=== Material for this task ===

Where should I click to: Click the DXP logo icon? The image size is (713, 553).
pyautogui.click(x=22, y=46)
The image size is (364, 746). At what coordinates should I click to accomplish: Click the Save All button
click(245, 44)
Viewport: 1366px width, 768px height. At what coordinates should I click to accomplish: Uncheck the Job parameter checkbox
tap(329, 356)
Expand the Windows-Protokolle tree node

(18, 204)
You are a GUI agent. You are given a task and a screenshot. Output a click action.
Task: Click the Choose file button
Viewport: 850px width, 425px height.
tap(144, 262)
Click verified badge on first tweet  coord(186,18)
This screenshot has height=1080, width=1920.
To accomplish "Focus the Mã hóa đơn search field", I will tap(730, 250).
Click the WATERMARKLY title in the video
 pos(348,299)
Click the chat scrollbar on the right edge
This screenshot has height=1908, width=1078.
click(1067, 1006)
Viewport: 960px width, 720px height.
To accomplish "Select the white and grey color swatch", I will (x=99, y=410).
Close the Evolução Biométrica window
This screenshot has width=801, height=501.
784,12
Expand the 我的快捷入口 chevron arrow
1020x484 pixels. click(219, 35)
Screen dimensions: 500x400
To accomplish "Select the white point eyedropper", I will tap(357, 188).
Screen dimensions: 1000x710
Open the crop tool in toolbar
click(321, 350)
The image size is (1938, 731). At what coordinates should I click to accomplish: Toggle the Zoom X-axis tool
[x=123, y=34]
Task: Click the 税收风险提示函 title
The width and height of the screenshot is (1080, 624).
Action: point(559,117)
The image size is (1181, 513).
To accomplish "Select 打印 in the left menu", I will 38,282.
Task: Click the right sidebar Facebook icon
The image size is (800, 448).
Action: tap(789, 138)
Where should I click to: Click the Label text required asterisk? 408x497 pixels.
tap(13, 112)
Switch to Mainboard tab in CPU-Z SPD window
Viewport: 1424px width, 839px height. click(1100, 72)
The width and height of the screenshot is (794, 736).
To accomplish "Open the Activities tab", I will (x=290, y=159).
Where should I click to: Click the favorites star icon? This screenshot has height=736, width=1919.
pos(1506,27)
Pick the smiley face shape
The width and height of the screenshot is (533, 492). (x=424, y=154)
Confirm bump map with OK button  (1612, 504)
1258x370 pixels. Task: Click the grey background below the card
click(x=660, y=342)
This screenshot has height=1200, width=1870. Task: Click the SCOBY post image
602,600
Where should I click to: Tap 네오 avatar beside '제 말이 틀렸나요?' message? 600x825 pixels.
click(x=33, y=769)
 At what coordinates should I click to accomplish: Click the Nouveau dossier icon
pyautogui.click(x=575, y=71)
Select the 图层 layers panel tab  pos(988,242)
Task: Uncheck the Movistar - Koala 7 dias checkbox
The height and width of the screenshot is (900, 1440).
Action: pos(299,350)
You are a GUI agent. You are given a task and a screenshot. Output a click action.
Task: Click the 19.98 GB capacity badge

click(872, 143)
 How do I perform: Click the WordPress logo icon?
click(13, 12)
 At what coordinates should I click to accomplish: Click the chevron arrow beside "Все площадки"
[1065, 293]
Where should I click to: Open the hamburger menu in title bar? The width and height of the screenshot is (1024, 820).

===

The expected answer is every line in the data above that carries the string "menu".

**Expected answer**
To accomplish "Select 打印 in the left menu", I will 38,282.
Where should I click to: Open the hamburger menu in title bar? The width and height of the screenshot is (1024, 820).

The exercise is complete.